| Task requirements |
Copy out the lines below word for word, starting with the line that contains "Task: Switch to the Options tab" and ending with the line that contains "tap(72, 165)", with both of those lines included.

##############################

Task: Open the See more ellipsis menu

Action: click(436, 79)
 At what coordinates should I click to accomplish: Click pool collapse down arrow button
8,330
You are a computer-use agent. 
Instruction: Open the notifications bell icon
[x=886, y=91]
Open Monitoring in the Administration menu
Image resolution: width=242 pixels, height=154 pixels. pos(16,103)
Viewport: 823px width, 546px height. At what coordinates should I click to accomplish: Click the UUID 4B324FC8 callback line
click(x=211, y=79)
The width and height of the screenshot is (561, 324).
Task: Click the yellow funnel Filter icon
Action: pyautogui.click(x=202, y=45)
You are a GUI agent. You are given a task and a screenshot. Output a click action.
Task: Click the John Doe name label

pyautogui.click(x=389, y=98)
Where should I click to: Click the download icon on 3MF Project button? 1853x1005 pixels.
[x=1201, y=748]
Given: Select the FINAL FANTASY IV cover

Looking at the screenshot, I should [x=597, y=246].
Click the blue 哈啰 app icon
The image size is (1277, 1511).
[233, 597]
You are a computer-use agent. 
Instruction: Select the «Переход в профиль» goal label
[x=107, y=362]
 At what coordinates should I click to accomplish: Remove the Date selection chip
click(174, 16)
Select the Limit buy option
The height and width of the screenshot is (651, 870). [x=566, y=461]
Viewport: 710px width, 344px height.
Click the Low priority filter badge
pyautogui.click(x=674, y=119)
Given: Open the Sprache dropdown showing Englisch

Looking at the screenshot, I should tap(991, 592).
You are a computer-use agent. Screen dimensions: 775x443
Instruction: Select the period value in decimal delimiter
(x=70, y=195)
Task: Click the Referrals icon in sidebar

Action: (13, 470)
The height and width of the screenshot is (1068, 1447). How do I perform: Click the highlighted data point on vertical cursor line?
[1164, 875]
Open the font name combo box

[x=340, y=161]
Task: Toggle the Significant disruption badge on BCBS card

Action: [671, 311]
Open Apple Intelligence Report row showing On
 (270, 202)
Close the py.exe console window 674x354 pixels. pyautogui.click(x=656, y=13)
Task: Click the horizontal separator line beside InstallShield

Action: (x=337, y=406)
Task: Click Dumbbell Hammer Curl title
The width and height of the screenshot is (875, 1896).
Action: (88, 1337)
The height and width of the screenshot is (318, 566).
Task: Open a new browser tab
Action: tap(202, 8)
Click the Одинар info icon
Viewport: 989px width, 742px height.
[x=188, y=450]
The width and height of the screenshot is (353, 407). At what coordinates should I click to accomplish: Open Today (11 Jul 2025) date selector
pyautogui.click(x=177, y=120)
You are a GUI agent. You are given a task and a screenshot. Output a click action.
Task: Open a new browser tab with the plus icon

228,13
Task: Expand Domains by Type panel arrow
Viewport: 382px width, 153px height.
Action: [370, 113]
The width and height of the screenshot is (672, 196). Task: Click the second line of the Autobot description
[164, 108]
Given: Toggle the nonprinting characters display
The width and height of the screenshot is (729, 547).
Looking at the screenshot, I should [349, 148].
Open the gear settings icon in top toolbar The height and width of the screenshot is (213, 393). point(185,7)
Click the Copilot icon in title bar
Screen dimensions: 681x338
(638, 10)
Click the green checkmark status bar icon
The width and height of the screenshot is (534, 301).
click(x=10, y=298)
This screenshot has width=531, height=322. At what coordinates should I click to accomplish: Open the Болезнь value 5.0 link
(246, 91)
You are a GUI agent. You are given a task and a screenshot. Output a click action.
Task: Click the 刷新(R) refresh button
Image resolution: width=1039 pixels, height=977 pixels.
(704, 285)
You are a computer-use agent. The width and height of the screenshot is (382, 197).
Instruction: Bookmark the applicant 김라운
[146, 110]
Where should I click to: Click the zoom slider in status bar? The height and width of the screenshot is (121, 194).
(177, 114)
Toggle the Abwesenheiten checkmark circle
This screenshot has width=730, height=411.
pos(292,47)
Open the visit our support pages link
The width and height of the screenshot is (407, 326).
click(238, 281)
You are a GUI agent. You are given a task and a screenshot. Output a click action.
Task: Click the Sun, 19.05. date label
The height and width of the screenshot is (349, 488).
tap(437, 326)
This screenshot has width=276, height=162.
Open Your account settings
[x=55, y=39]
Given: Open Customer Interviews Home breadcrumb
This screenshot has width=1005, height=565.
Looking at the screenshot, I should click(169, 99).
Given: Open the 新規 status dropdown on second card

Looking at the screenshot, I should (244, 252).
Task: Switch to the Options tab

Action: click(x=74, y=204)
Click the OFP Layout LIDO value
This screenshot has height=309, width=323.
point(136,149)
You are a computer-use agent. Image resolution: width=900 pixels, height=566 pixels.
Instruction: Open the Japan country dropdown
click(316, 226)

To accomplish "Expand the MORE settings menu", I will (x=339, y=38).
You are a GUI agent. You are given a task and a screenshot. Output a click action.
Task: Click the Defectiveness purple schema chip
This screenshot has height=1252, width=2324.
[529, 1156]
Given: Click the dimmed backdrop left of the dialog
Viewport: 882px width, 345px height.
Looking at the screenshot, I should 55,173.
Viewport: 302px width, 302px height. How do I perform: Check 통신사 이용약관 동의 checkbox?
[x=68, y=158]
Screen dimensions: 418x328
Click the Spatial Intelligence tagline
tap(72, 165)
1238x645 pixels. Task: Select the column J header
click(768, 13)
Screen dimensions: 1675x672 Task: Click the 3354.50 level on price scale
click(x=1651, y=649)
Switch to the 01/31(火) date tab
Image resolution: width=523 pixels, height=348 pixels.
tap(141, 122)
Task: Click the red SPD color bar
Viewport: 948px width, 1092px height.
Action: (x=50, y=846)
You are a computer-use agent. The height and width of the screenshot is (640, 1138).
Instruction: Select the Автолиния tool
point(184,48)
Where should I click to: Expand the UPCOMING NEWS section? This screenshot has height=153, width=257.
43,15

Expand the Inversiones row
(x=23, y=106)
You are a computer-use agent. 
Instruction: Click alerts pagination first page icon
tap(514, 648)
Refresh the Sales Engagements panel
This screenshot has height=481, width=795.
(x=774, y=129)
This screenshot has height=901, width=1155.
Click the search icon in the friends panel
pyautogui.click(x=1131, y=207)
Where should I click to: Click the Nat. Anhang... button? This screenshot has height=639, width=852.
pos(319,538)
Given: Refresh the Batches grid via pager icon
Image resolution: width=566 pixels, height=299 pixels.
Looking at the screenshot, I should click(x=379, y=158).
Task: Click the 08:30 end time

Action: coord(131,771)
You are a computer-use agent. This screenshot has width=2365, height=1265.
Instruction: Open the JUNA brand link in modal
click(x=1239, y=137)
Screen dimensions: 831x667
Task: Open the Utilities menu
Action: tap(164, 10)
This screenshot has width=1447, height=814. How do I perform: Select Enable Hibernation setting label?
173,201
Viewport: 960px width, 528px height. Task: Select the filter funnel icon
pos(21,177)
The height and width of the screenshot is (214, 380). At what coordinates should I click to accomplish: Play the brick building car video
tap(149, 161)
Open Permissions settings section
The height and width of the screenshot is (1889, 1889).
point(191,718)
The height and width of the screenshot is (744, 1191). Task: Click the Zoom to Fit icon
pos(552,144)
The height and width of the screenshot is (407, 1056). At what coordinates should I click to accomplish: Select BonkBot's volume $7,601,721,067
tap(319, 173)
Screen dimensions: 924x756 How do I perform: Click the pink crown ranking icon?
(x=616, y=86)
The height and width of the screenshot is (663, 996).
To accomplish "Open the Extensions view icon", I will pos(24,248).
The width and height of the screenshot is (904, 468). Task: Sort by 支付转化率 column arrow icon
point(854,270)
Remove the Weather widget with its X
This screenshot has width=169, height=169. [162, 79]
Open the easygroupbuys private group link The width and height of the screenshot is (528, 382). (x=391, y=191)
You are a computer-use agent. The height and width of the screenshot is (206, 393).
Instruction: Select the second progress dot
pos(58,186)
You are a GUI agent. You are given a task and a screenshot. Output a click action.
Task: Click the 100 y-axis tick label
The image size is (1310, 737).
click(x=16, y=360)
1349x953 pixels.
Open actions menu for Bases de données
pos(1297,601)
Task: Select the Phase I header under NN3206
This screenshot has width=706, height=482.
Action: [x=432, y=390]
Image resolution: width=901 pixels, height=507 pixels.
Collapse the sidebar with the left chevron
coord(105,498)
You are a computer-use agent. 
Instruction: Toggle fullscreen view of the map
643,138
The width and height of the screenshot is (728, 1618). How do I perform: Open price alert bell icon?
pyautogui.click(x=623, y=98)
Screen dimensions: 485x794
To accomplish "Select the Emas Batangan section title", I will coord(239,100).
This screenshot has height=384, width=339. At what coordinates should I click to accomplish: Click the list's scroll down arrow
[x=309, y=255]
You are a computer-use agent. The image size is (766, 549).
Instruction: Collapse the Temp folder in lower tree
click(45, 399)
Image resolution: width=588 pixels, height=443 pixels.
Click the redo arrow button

##############################

| Response to the exercise |
Task: Switch to the Options tab

Action: click(x=74, y=204)
Click the OFP Layout LIDO value
This screenshot has height=309, width=323.
point(136,149)
You are a computer-use agent. Image resolution: width=900 pixels, height=566 pixels.
Instruction: Open the Japan country dropdown
click(316, 226)

To accomplish "Expand the MORE settings menu", I will (x=339, y=38).
You are a GUI agent. You are given a task and a screenshot. Output a click action.
Task: Click the Defectiveness purple schema chip
This screenshot has height=1252, width=2324.
[529, 1156]
Given: Click the dimmed backdrop left of the dialog
Viewport: 882px width, 345px height.
Looking at the screenshot, I should 55,173.
Viewport: 302px width, 302px height. How do I perform: Check 통신사 이용약관 동의 checkbox?
[x=68, y=158]
Screen dimensions: 418x328
Click the Spatial Intelligence tagline
tap(72, 165)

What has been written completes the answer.